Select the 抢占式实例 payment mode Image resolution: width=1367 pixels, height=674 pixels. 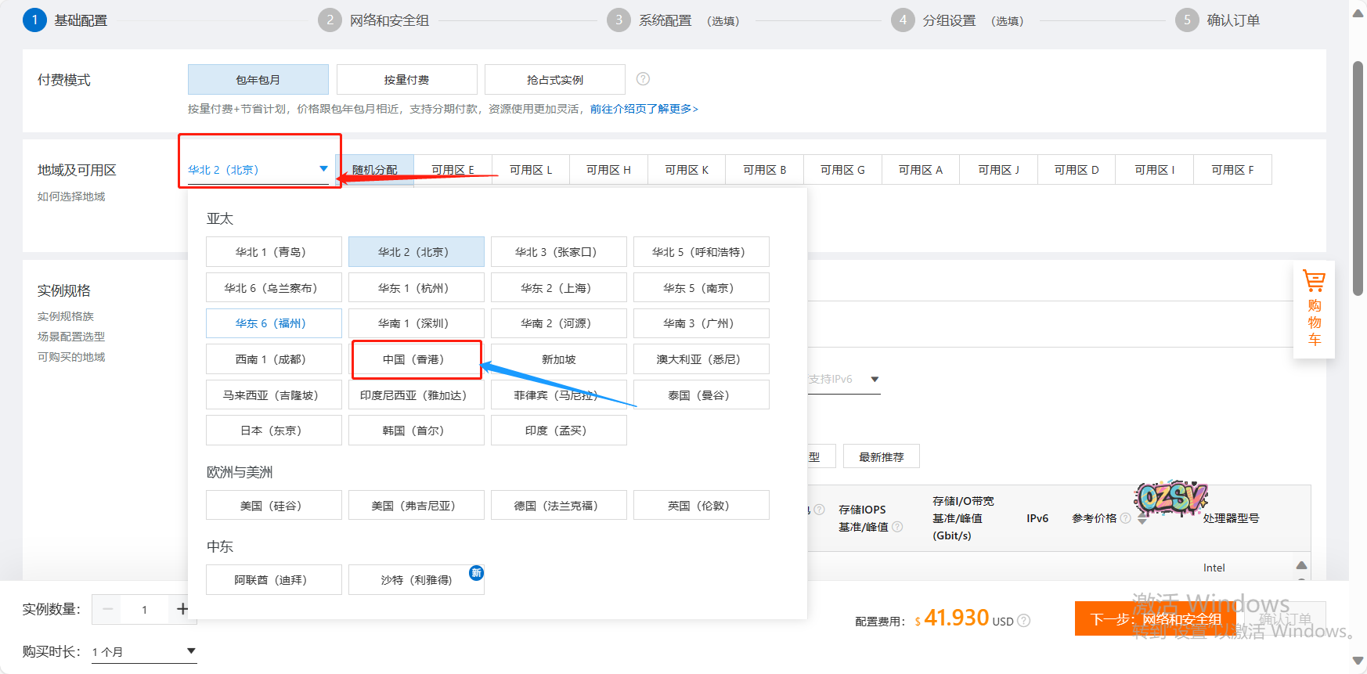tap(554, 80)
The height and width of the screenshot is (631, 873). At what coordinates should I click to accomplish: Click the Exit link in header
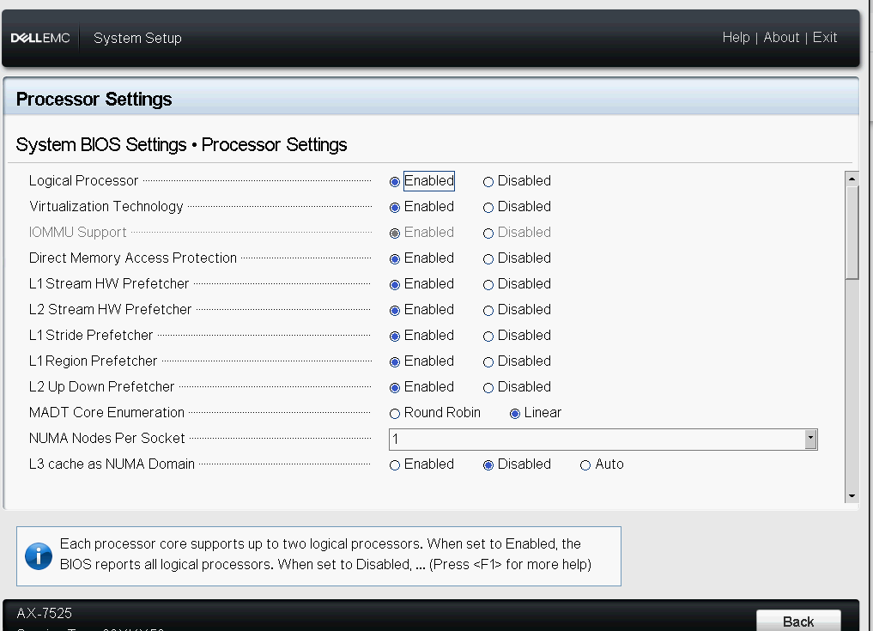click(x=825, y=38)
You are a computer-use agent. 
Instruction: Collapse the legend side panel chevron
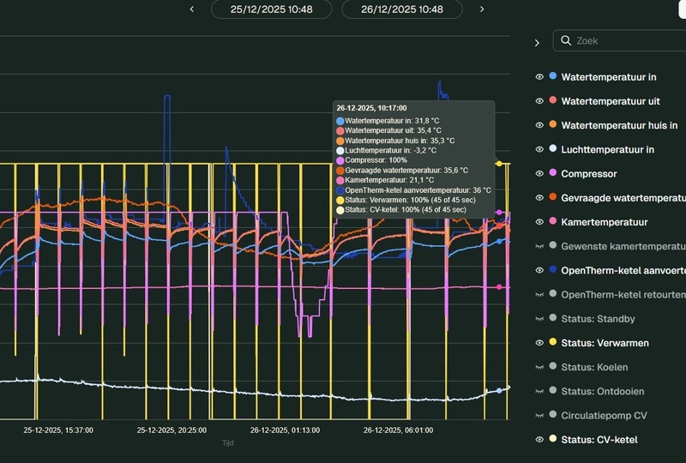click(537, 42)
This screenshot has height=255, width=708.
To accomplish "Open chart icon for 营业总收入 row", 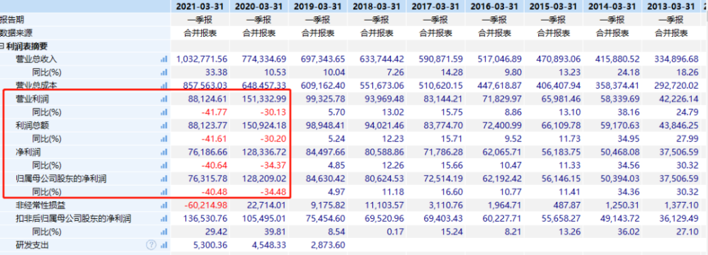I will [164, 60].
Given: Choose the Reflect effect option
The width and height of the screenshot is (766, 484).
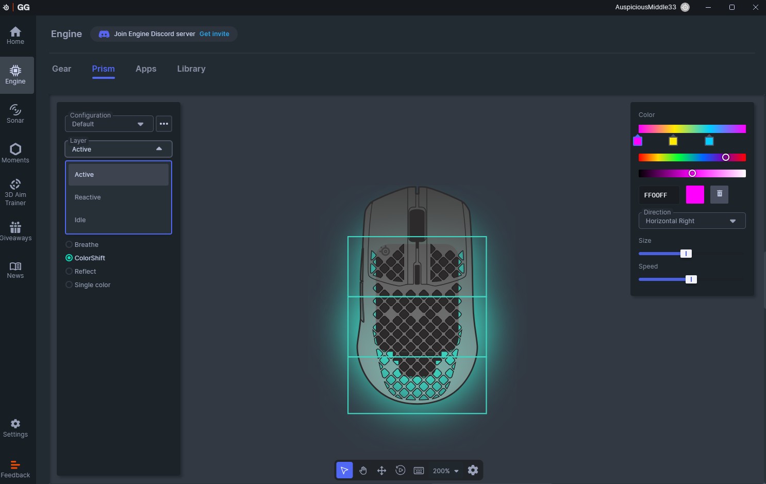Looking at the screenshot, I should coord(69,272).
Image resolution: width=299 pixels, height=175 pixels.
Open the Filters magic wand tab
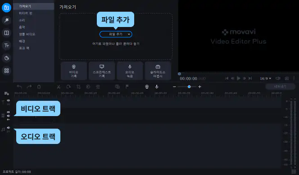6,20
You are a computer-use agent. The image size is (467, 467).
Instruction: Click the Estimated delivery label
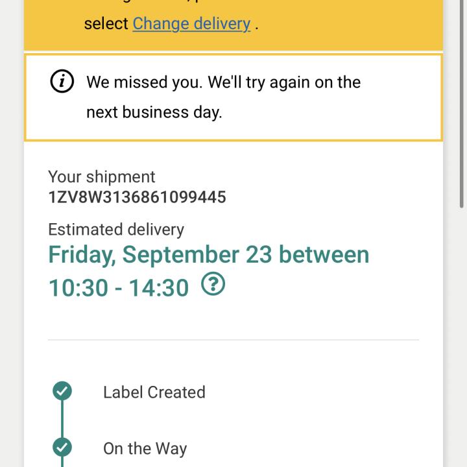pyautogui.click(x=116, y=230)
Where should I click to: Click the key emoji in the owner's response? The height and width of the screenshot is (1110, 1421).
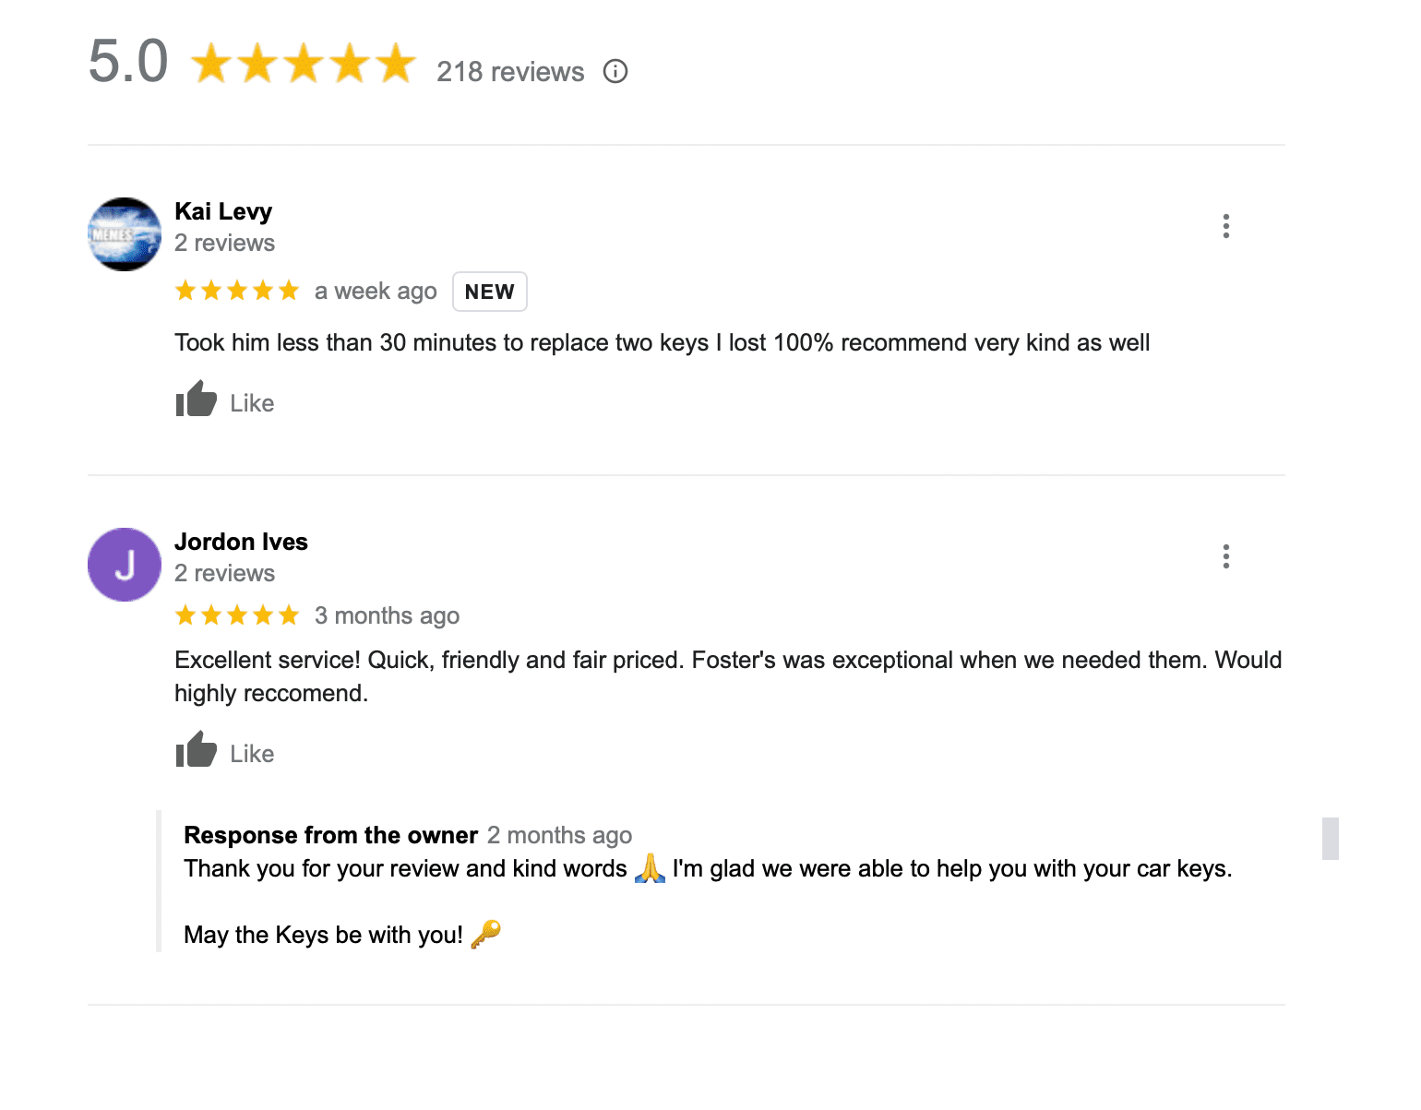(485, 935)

# # # # #

Work task | Without the pictures, transcribe the lines from the one containing "Instruction: Click the" through the end of the data, exactly and only those.

Solution to this problem |
Instruction: Click the Estimated delivery label
pyautogui.click(x=116, y=230)
Where should I click to: Click the key emoji in the owner's response? The height and width of the screenshot is (1110, 1421).
(485, 935)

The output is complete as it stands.